TASK DETAILS
Of the entries that follow, how many lines hold the string "Remove"? Write the number and nothing more.

DATA FOR PROCESSING
——

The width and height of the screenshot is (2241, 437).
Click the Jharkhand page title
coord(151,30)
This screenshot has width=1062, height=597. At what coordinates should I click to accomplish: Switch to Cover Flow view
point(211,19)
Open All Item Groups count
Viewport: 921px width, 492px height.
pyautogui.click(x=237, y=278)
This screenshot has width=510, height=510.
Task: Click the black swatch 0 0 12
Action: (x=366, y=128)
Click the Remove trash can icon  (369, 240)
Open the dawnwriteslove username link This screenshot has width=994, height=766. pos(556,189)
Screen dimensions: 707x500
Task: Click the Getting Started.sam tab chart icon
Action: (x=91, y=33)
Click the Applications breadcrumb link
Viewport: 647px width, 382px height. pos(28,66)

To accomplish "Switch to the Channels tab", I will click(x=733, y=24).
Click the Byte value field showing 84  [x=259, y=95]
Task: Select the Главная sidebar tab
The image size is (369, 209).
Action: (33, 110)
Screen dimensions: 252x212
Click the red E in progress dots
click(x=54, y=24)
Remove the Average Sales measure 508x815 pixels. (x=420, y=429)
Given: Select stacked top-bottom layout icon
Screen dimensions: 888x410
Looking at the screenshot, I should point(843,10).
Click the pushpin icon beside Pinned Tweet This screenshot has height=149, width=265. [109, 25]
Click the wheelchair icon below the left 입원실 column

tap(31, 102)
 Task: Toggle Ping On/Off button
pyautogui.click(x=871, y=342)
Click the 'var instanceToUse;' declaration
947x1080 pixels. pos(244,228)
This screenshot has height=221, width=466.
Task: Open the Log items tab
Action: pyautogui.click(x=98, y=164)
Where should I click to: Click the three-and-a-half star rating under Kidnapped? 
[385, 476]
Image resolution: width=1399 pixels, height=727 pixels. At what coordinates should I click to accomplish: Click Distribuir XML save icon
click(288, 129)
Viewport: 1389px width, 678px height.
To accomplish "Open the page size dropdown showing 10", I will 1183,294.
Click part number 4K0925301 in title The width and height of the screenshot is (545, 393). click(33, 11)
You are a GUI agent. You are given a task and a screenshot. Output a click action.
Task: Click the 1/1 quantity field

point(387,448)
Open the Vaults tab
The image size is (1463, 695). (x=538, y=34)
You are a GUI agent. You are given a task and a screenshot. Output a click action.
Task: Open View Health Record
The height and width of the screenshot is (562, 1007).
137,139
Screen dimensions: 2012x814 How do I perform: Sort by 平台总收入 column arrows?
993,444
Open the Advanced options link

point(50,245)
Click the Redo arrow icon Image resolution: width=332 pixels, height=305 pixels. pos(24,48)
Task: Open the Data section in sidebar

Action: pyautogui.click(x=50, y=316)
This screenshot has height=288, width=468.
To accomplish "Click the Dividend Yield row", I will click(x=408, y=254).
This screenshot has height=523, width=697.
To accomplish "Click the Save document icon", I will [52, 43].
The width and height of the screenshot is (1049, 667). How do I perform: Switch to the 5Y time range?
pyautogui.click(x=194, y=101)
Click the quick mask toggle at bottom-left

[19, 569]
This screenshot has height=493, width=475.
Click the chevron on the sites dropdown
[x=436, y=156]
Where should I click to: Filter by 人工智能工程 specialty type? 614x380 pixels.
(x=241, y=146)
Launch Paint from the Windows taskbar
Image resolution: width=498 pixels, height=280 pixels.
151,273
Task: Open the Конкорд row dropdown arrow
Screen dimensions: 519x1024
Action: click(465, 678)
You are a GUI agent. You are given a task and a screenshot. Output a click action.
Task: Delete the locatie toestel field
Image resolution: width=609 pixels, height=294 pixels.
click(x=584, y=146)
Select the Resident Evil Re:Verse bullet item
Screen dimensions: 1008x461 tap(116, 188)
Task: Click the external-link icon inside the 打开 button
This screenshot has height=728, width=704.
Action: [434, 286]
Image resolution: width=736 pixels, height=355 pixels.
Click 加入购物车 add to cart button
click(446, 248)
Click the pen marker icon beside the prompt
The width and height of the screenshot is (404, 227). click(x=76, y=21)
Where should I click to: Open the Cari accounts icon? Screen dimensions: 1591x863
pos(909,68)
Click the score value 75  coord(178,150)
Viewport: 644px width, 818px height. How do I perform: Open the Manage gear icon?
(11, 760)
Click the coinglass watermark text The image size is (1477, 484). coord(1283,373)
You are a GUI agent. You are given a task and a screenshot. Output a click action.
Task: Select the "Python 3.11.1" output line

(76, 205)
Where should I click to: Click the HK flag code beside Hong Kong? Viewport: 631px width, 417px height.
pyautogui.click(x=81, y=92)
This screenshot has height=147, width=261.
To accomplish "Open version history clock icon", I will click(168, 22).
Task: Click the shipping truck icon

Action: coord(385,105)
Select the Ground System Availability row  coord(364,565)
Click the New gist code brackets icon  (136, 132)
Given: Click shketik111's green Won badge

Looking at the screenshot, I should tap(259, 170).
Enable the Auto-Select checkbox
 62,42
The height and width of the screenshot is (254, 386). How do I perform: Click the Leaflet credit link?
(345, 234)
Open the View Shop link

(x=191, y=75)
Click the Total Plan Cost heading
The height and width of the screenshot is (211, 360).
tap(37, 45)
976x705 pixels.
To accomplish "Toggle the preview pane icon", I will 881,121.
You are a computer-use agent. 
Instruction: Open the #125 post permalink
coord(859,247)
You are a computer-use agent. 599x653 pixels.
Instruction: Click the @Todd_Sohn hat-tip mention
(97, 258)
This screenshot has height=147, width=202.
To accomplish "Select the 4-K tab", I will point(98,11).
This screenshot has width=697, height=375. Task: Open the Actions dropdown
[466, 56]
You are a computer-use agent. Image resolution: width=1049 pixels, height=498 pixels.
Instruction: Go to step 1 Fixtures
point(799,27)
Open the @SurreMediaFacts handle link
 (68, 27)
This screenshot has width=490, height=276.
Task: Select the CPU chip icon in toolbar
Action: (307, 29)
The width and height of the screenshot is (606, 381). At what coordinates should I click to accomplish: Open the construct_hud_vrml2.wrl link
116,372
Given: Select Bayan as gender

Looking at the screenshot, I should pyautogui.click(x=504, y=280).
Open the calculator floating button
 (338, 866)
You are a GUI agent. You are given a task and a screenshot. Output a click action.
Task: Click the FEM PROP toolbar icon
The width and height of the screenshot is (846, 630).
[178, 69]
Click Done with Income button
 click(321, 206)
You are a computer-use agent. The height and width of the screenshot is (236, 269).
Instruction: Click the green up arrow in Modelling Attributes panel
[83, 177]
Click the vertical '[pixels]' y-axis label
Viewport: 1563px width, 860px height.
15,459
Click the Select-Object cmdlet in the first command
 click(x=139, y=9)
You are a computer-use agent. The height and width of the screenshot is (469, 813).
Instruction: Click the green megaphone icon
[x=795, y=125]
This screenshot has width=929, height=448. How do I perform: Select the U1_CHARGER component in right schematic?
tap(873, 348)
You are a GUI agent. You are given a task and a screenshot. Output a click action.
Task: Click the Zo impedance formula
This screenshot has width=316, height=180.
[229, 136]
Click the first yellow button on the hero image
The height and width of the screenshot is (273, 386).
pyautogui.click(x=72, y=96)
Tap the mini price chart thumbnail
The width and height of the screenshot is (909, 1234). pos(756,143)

——

ANSWER SECTION
2